1. mutable struct _ACT{TBehavior} <: Actor{TBehavior} .... end, then
2. A = _ACT{Func}(...), then
julia> A isa Actor
true


if it helps. Still I don’t understand very much its benefit other than characterizing actors in a very abstract way.

This I don’t understand. become!(lk::Link, func, args...; kwargs...) is only a more convenient form of become!(lk::Link, bhv::Func). Both are essentially the same.

I had to make Func a non-parametric struct for it to work. This is – I think – less efficient and should be done only for practical reasons. So my question: is it worth it?

PS: this is on https://github.com/JuliaActors/Actors.jl/tree/dev now!

Now I have done measurements:
using BenchmarkTools

f(a, b; c=1, d=1) = a + b + c + d

struct F1{X,Y,Z}
f::X
args::Y
kwargs::Z

F1(f, args...; kwargs...) = new{typeof(f),typeof(args),typeof(kwargs)}(f,args,kwargs)
end

struct F2
f
args::Tuple
kwargs::Base.Iterators.Pairs

F2(f, args...; kwargs...) =new(f, args, kwargs)
end

julia> @btime f1 = F1(f, 2, 2, c=2, d=2);
2.030 ns (0 allocations: 0 bytes)

julia> @btime f2 = F2(f, 2, 2, c=2, d=2);
7.547 ns (1 allocation: 48 bytes)

julia> @btime f1.f(f1.args...; f1.kwargs...)
311.602 ns (9 allocations: 432 bytes)
8

julia> @btime f2.f(f2.args...; f2.kwargs...)
266.178 ns (7 allocations: 224 bytes)
8


Creation of the nonparametric struct is slightly slower but execution is significantly faster. So I will go with it. I will update my PR.

I would like to comment also on your two “schools of thought” and I think we should differentiate between what a behavior is in the classical model and how we represent it.

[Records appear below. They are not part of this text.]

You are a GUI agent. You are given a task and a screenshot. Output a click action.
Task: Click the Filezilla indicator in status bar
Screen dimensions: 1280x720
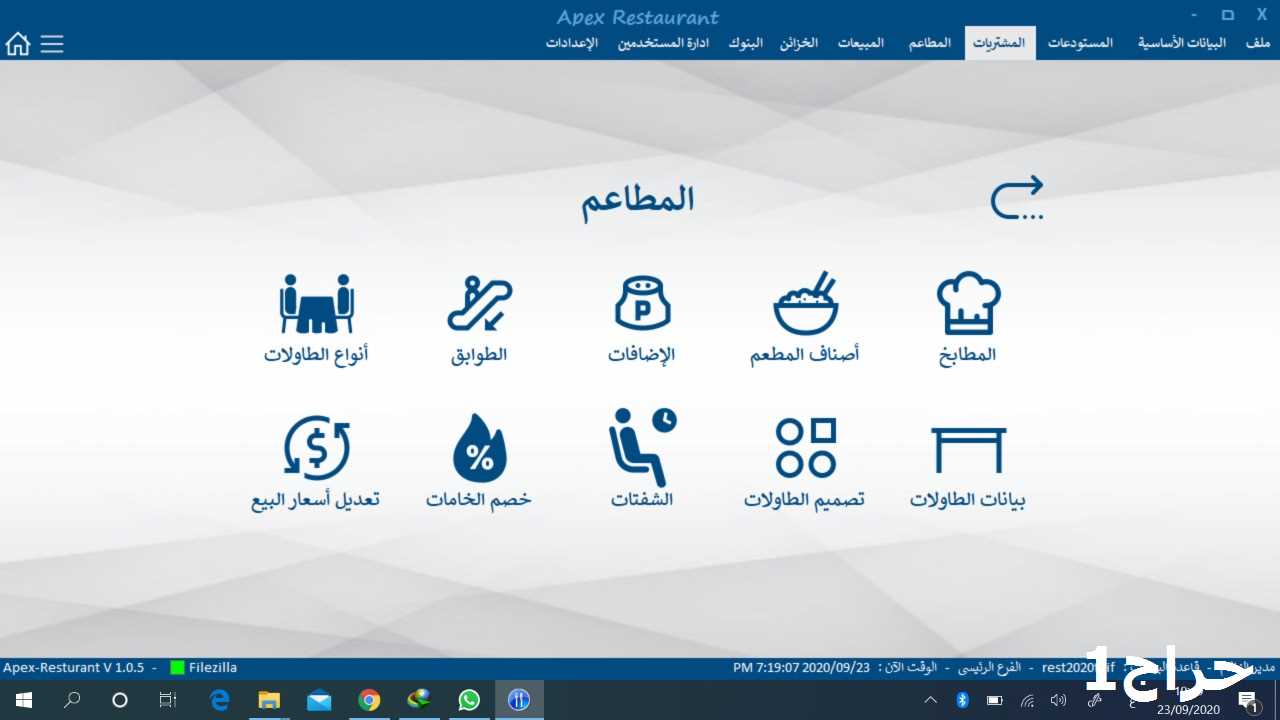(204, 667)
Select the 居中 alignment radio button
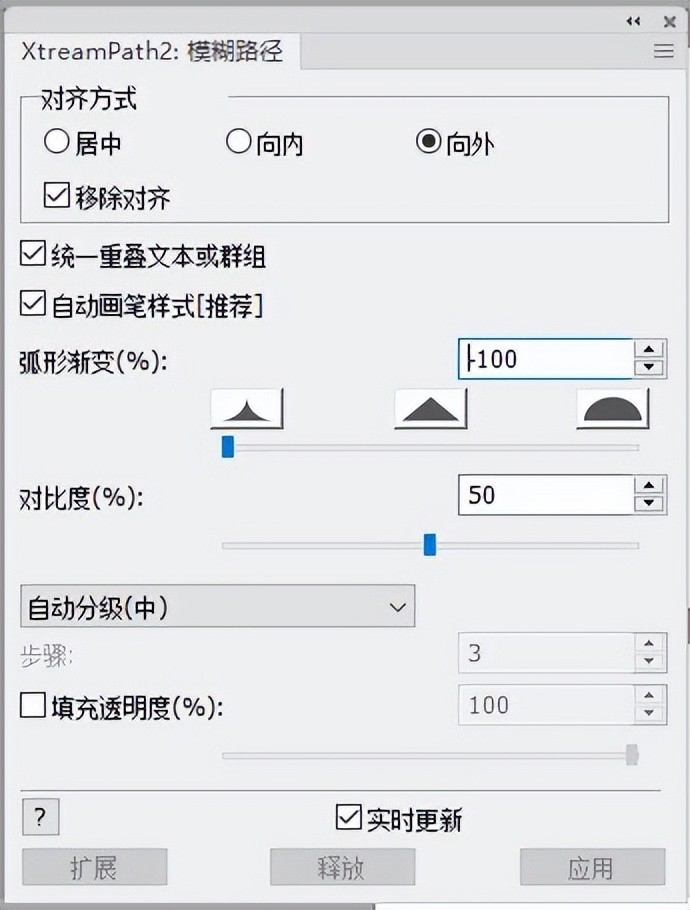The height and width of the screenshot is (910, 690). 56,142
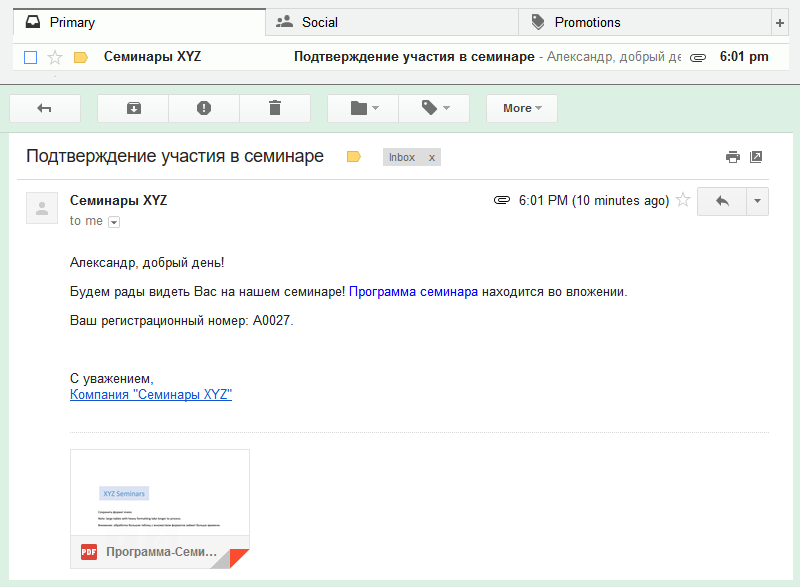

I hope, we can agree that the behavior is a function φ(c) of the incoming communication c (see Agha Actors, pp. 24, 30). If we can agree about that, we can reason about on how to represent it. Yet more concisely Agha has in his appendix B:

The behavior of an actor maps the incoming communication to a three tuple of tasks created, new actors created, and the replacement behavior.

(This is also the essence of the JuliaActors logo). Missing in that definition is that an actor may do a computation c→d, such that d becomes an acquaintance, it gets into a acquaintance list while c also can be seen as a list, the communication list.

An actor executes commands in its script in the environment defined by the bindings of the identifiers in the acquaintance and communication lists. (Agha, p. 30)

So our behavior is φ_{i}(d_{i}, c_{i}) → \{d_{i+1},\{τ_{a},τ_{b},...\},\{\alpha_{x},α_{y},...\},φ_{i+1}\}.

Now i find it quite natural to represent that with a Julia function φ(d, c).

1. The actor holds its behavior function φ_{i} and its acquaintance list d_{i}. This can also be called a partial function. In Actors and also in YAActL this is stored in Func (currently a struct but could be also a closure).
2. When a communication c arrives, the actor gets the remaining parameters and it then dispatches φ_{i}(d_{i}, c_{i}).

This is a functional approach and I have yet to see how this can be expressed more elegantly with an “OO” approach. IMHO a functional approach is a better fit to the classical actor model.

Yet a remark about state. In the above view the actor state is represented by the partial function φ_{i}(d_{i})(c), or better yet by the tuple \{φ_{i}, d_{i}\}. But since in a modern implementation an actor should support also generic servers, supervision and so on, it will have also state variables holding links of connected actors, served modules, init and exit functions …, that is, stuff going beyond the classical actor model.